WHAT YOU WILL DO:
Nothing but a number is expected: the count of lines in the data below that include "from".

--- LISTED ENTRIES ---

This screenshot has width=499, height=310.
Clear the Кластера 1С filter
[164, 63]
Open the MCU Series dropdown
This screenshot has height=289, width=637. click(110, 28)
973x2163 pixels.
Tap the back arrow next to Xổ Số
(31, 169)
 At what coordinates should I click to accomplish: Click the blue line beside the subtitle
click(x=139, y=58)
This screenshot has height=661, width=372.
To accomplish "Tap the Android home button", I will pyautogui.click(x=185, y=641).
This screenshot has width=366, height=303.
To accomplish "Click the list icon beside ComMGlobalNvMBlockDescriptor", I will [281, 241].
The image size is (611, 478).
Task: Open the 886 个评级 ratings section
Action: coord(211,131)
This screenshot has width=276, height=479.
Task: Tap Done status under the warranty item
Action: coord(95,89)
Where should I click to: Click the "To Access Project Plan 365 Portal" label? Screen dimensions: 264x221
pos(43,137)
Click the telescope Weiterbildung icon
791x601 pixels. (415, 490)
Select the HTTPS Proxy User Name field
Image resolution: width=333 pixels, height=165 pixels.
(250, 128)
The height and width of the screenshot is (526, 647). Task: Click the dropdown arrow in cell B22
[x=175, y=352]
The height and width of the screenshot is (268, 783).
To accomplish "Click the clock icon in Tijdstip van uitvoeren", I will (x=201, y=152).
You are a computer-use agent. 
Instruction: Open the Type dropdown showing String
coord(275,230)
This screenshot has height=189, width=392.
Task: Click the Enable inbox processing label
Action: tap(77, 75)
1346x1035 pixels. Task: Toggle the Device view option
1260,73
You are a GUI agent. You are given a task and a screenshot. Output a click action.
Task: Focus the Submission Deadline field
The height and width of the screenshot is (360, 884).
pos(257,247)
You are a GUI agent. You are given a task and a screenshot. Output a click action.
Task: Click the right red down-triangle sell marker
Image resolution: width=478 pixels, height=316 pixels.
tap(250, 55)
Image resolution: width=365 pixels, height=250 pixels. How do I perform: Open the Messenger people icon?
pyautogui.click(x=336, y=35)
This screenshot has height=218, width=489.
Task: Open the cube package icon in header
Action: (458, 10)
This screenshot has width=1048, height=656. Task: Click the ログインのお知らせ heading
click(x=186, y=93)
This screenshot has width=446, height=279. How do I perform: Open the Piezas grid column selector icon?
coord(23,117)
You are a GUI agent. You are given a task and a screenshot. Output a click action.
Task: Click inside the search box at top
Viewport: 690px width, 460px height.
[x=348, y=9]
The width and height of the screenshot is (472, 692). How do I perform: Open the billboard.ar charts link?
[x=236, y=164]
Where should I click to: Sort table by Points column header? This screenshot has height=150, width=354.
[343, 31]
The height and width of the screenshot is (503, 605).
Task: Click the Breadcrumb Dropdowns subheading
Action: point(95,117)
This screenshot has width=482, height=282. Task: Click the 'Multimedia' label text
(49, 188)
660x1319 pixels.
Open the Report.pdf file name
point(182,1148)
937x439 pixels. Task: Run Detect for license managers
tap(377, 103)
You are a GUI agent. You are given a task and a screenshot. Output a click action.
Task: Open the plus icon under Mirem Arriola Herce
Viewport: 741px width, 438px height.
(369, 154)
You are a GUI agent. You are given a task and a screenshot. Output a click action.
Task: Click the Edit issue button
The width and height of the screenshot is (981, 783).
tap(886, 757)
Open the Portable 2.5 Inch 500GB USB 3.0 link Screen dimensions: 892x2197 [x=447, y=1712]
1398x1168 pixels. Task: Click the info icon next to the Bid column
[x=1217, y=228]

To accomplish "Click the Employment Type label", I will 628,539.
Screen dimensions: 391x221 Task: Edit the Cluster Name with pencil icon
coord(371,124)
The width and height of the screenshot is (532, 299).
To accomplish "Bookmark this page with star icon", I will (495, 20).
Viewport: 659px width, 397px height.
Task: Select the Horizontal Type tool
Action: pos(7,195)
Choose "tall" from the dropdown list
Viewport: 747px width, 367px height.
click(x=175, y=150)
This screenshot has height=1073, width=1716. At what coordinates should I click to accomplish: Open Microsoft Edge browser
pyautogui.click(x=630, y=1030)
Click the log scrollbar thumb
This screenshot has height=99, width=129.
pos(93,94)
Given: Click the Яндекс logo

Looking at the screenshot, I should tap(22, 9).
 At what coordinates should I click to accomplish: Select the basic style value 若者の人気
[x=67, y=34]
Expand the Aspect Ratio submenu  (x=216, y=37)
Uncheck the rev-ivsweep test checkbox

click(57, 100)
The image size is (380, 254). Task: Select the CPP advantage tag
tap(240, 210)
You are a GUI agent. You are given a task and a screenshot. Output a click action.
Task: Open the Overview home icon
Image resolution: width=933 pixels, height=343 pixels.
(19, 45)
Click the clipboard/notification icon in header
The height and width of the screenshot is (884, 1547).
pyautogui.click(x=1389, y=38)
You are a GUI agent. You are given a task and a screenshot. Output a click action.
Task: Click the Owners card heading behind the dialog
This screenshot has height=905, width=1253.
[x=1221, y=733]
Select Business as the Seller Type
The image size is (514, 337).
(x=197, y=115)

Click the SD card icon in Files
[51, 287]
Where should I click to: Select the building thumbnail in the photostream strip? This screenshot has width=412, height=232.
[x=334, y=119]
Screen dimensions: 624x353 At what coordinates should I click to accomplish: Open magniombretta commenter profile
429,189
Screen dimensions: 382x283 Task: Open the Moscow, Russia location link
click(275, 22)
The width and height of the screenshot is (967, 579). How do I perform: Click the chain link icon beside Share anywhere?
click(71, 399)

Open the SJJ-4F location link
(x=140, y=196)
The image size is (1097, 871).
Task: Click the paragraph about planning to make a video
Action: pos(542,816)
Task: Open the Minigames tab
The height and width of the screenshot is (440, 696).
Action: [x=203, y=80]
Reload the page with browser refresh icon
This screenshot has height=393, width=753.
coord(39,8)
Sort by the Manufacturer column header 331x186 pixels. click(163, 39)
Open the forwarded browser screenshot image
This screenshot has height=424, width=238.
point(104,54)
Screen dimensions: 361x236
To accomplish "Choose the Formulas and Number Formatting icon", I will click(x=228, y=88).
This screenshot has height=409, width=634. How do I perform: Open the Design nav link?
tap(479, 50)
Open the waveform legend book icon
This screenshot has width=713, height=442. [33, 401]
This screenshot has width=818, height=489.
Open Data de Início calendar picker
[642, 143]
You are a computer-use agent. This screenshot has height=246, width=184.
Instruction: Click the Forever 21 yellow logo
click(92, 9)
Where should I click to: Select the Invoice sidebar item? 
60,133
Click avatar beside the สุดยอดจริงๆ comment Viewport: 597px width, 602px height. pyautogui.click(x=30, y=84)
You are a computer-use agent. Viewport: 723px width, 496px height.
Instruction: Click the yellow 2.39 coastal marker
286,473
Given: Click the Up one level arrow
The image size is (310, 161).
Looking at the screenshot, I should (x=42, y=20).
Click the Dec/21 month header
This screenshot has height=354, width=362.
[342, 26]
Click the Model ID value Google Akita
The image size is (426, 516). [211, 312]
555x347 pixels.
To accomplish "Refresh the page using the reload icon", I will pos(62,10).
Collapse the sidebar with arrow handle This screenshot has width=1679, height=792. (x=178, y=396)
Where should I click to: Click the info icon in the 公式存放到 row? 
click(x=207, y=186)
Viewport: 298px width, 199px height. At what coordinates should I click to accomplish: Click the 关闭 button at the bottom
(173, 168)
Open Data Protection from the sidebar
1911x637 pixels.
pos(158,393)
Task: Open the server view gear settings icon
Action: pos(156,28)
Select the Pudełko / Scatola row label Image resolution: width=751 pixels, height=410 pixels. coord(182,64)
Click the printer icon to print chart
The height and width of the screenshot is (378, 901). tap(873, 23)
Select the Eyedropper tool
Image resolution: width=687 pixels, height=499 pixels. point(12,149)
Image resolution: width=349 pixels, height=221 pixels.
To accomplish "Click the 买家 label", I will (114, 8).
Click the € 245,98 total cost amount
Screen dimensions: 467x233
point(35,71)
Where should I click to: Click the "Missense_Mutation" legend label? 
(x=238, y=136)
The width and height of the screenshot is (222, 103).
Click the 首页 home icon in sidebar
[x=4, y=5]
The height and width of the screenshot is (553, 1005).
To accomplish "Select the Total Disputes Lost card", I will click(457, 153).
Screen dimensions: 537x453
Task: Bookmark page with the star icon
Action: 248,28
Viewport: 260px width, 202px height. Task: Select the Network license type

---

RESPONSE:
2